• [Your goal]
In the records below, find the line that contains "You are a computer-use" and the line that contains "Click the 确定". Set down exactly those lines and every line between them, and nothing more.

• [Available records]
━━━━━━━━━━
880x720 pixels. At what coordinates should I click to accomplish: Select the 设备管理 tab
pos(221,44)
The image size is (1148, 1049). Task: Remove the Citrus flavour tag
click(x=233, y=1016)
━━━━━━━━━━
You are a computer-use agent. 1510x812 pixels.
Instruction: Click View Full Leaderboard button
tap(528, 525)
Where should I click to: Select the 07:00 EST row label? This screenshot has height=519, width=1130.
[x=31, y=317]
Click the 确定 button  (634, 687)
━━━━━━━━━━
• [Response box]
You are a computer-use agent. 1510x812 pixels.
Instruction: Click View Full Leaderboard button
tap(528, 525)
Where should I click to: Select the 07:00 EST row label? This screenshot has height=519, width=1130.
[x=31, y=317]
Click the 确定 button  (634, 687)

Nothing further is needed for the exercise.